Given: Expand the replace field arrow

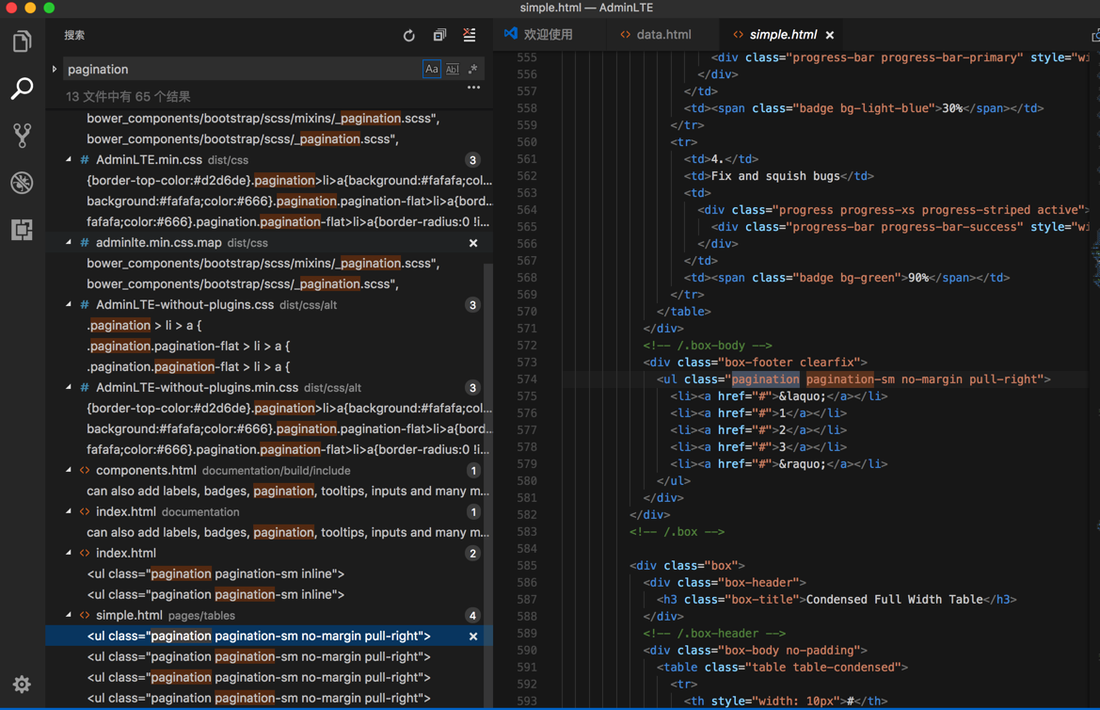Looking at the screenshot, I should point(55,70).
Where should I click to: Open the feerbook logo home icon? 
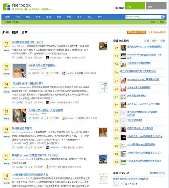click(x=7, y=7)
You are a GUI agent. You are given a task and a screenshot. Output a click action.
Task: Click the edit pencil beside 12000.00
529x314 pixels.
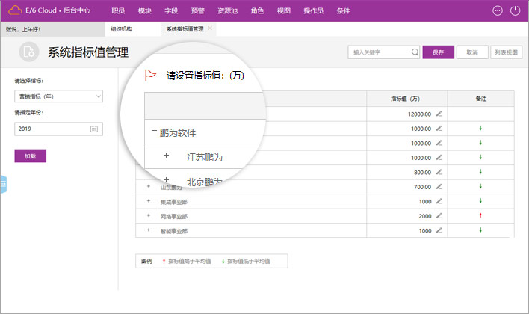coord(439,114)
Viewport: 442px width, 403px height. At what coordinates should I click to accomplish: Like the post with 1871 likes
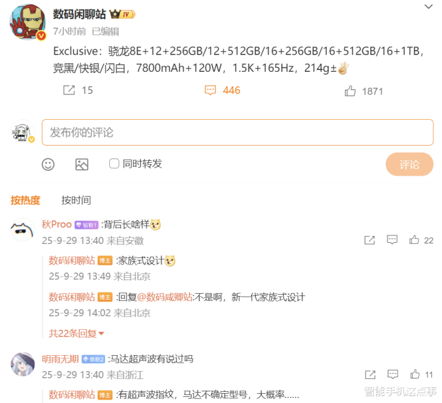(x=350, y=91)
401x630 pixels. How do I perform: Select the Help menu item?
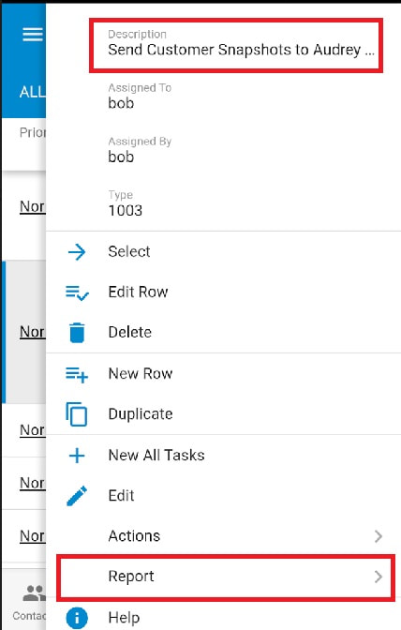224,617
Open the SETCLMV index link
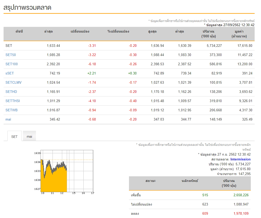Image resolution: width=261 pixels, height=218 pixels. [14, 82]
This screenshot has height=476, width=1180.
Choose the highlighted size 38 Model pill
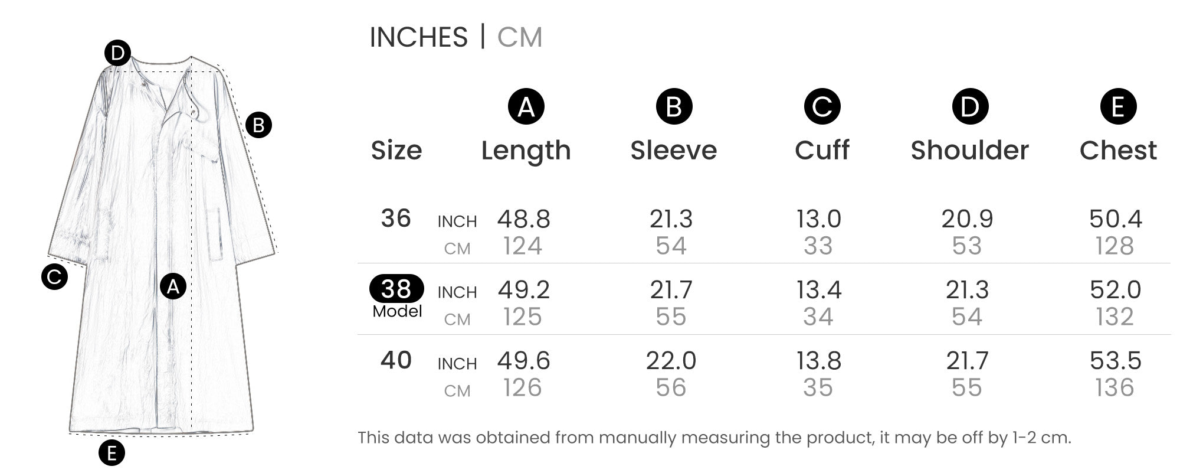pyautogui.click(x=396, y=289)
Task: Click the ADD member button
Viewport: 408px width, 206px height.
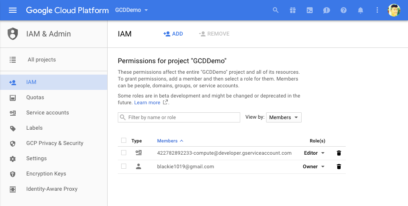Action: point(173,34)
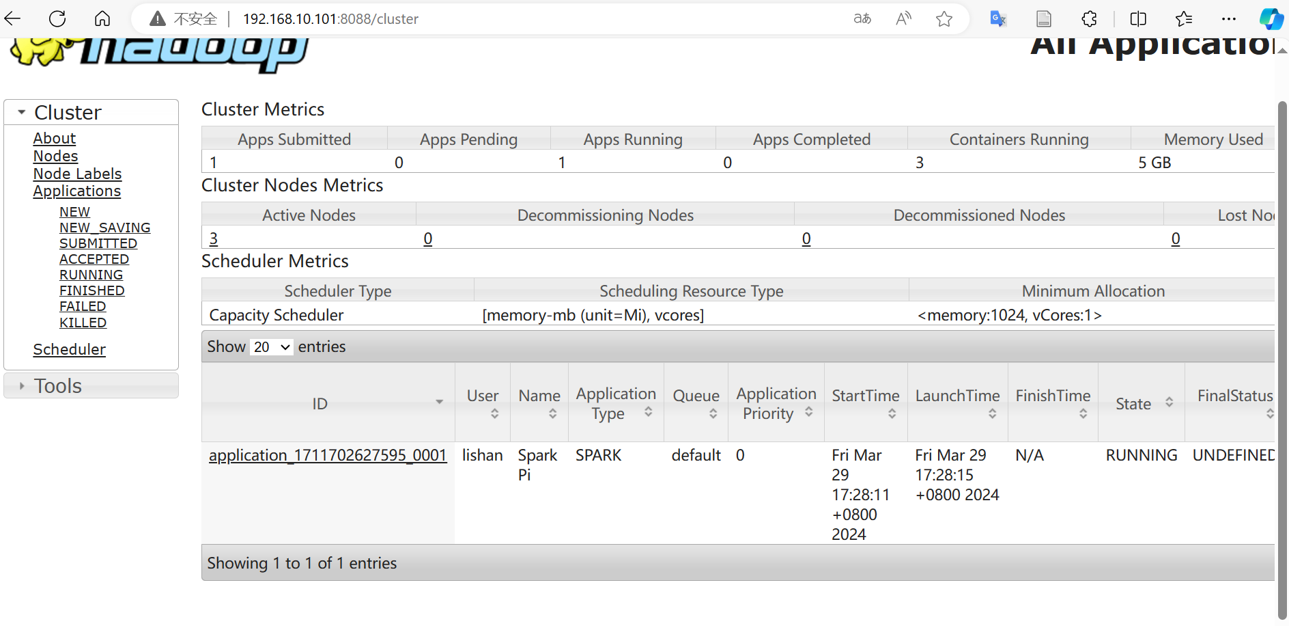Viewport: 1289px width, 626px height.
Task: Toggle ID column sort arrow
Action: tap(440, 402)
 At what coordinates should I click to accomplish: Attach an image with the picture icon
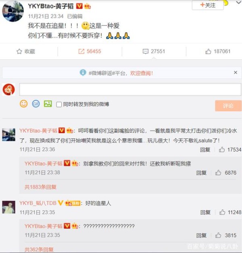coord(48,104)

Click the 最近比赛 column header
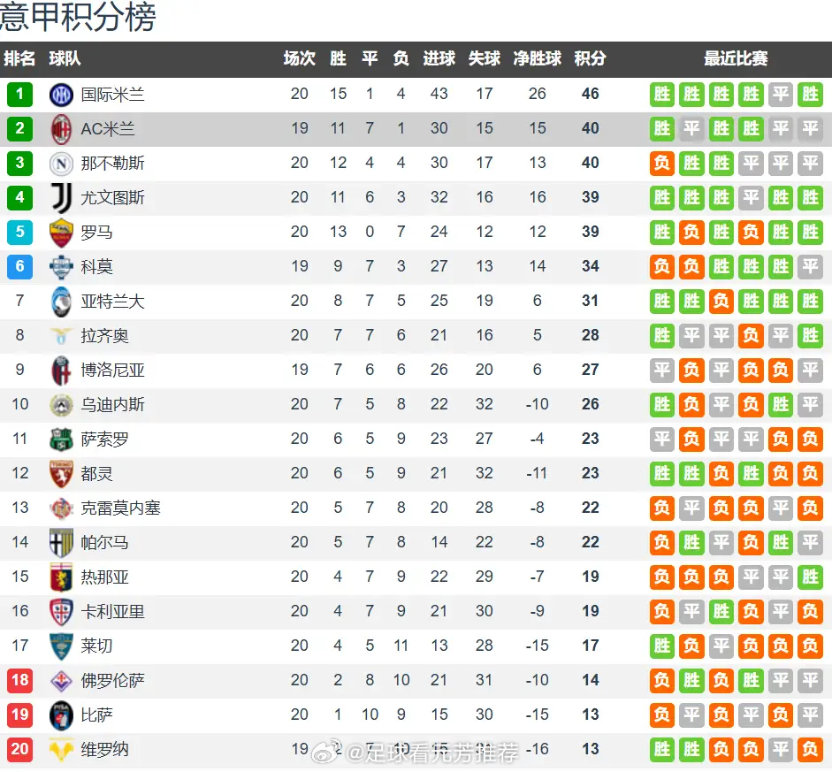736,58
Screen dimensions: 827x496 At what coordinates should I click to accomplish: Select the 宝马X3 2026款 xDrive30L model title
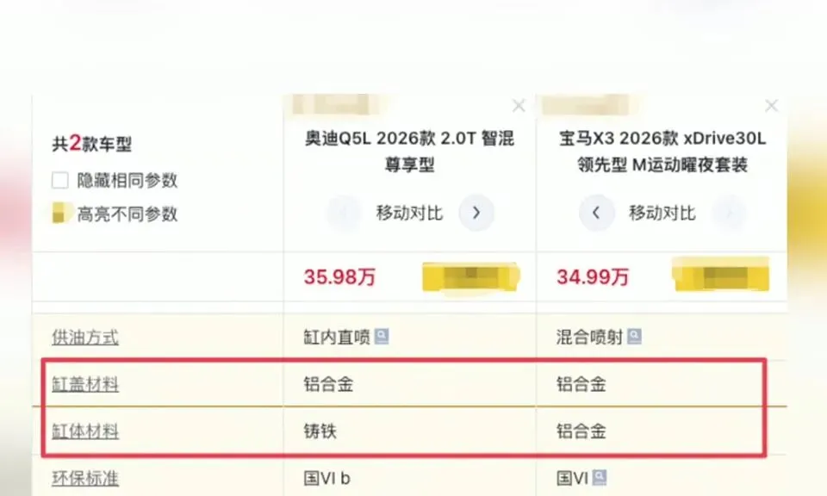[662, 152]
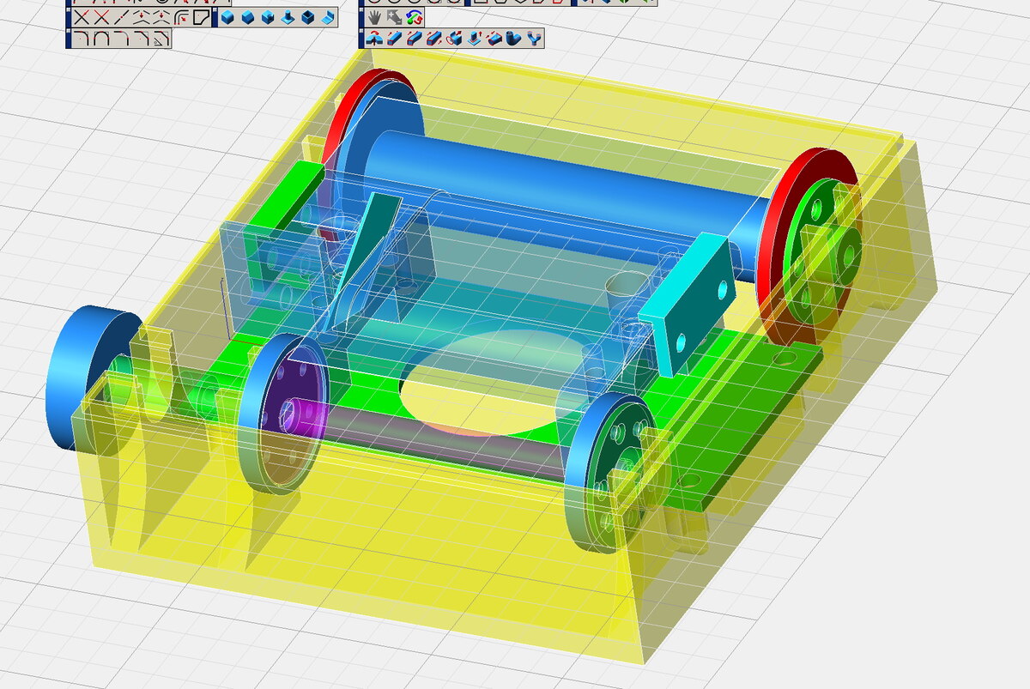Click the rotate view icon with green ball
This screenshot has width=1030, height=689.
(414, 17)
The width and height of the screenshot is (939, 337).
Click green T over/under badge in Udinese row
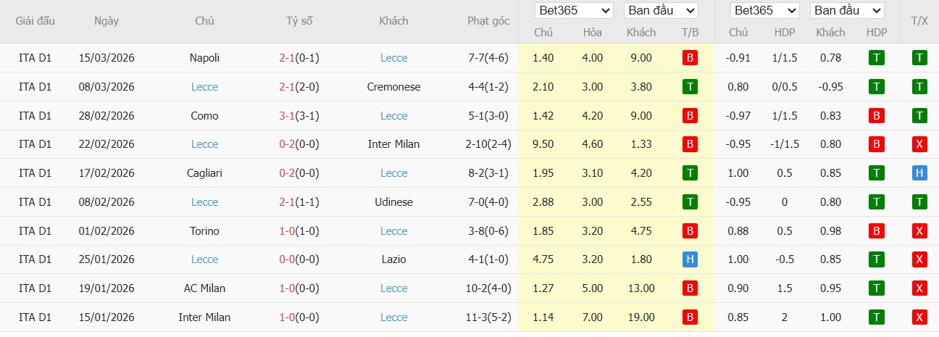pos(919,202)
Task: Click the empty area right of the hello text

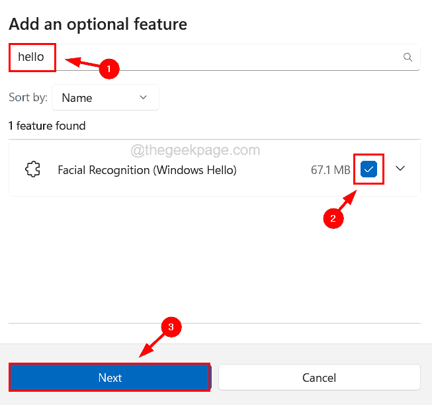Action: coord(265,58)
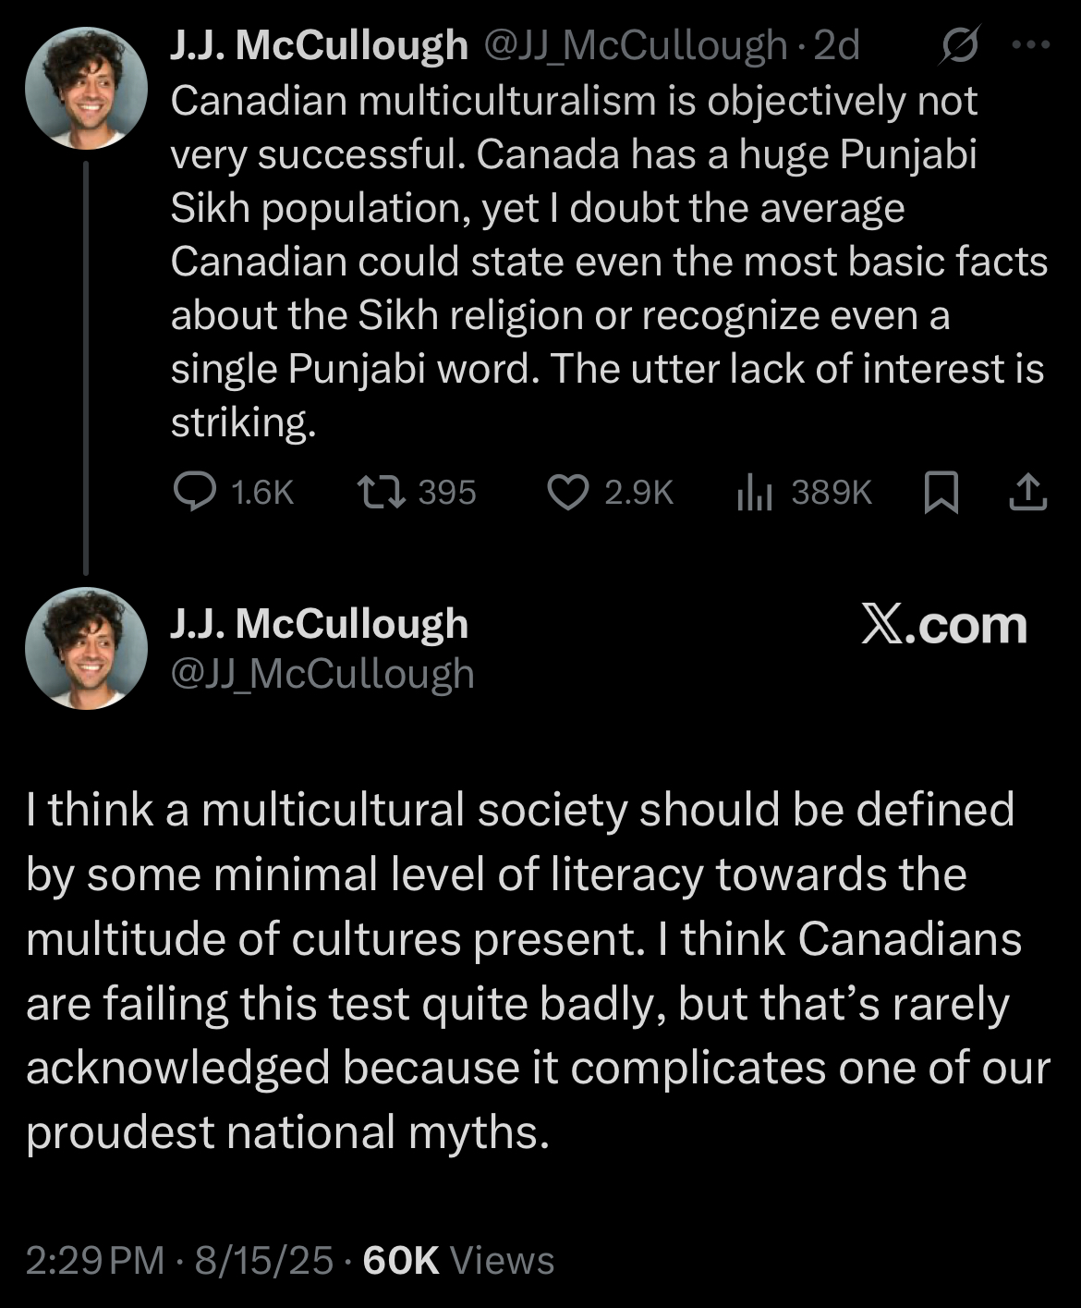The width and height of the screenshot is (1081, 1308).
Task: Click the 60K Views count
Action: click(x=458, y=1261)
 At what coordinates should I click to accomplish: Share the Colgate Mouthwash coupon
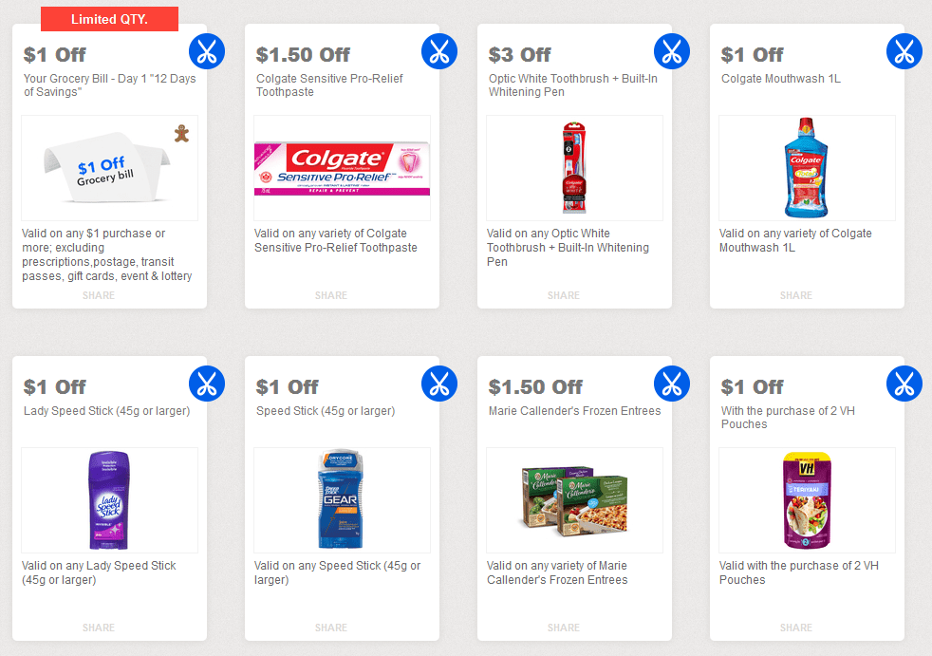[796, 295]
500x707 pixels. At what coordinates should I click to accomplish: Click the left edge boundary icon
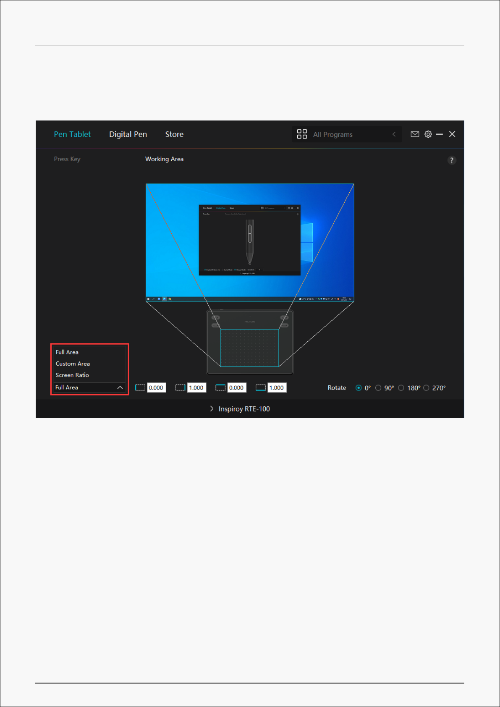pos(140,388)
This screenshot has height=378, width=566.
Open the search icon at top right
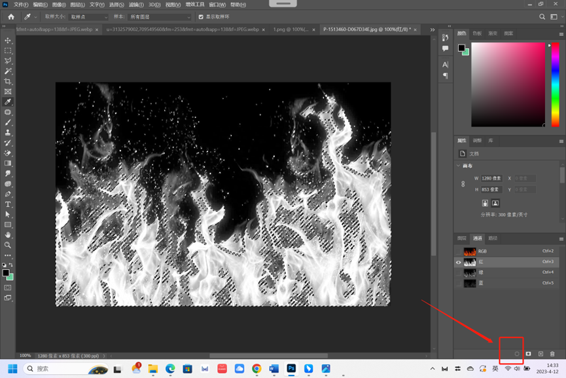coord(542,17)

Activity
Only the lines from the beginning of the records through the line bearing "You are a GUI" belong in the answer, copied word for word with pictures left out.

Result of the exercise
Given: Expand the replace field arrow

Looking at the screenshot, I should point(55,70).
Where should I click to: Open the feerbook logo home icon? 
click(x=7, y=7)
You are a GUI agent. You are given a task and a screenshot. Output a click action.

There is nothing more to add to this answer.